As a GC operation, we always strive to minimize negative effects to the indoor air quality by using only low- or non-VOC producing products and by using simple water solutions for all general cleaning. We have embarked on a program that uses the touchless system to remove soil and waste once a week in our restrooms, and we have eliminated all biocides or sanitizing products and replaced them with ionized water.

We are also in the process of developing a campuswide recycling program that will use mini cans to collect waste. We are working with departmental leads in each building to monitor waste streams to reduce campus-wide waste by 60 percent. We have reduced the need for annual hard-floor stripping through a floor maintenance plan based on a five-year cycle. Our process uses low-moisture auto scrubbers, microfiber, backpack vacuum particulate removal and ultra- high-speed burnishing. We also use non-metal-link floor finish and GS40 certified stripper when we apply a finish coat.

Carpet cleaning is performed on a yearly basis for all public areas, including classrooms, lecture halls and departmental offices, and on a two-year cycle for faculty offices. Vacuuming is performed daily in public areas and once a week in faculty office spaces. Our department is rapidly transitioning to daytime cleaning schedules to reduce power usage and to form partnerships with our clients. Daytime cleaning also allows for greater flexibility when changes are required in our standard cleaning operations. Day cleaning also personalizes our operation by increasing public interface.

We have implemented the Breeze Custodial Data Tracking System to equalize workloads, provide a database for monthly team-cleaning assessment and for staff evaluations. Our performance evaluations are completed quarterly and are conducted in accordance with guidelines developed by the Association of Physical Plant Administrators. Section leaders conduct cleaning level inspections on a weekly basis. As a result of our team cleaning strategy, we focus more on educating our staff on the benefits of working together toward sustainable goals than on establishing measurable performance expectations. From a management position, section leaders determine the best process for accomplishing cleaning tasks and procedures in each building. We have discovered through this process of personal and professional accountability that emphasizing teamwork toward a common goal helps to assure both quality and cooperation on an individual level.
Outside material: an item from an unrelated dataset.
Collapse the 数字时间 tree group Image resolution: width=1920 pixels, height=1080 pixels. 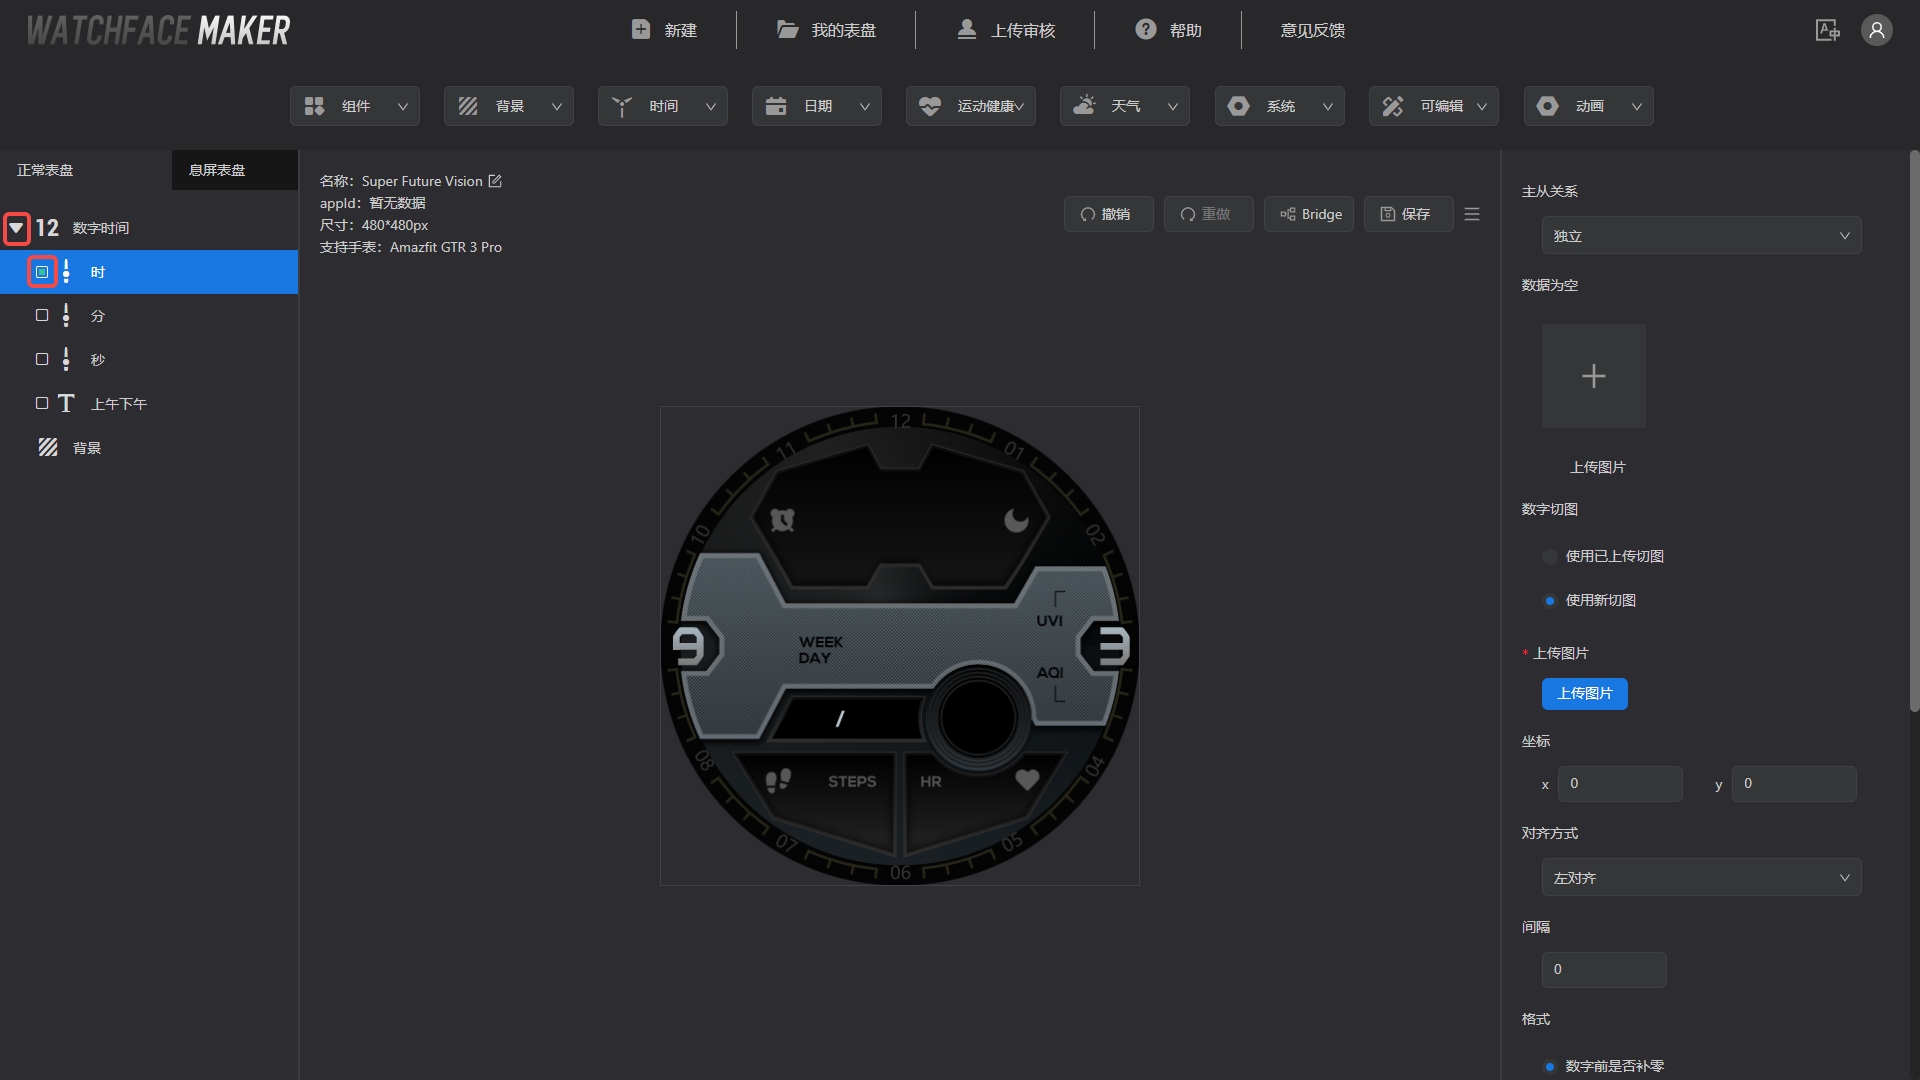pyautogui.click(x=16, y=228)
We communicate through email, voicemail and by cell phone to inform our clients and make sure they are aware of our ongoing concern for sustainability, green programs developments, and our plans for innovations to these programs in the future. As a team pursuing sustainable cleaning practices, we have formal training programs that include instruction and demonstrations from in-house personnel, guest lectures from company representatives and staff-designed presentations. All custodial staff members complete formal training sessions twice annually. We try to communicate with everyone on a regular basis and ongoing training plays a big part in keeping everyone up to speed with what's going on in the department.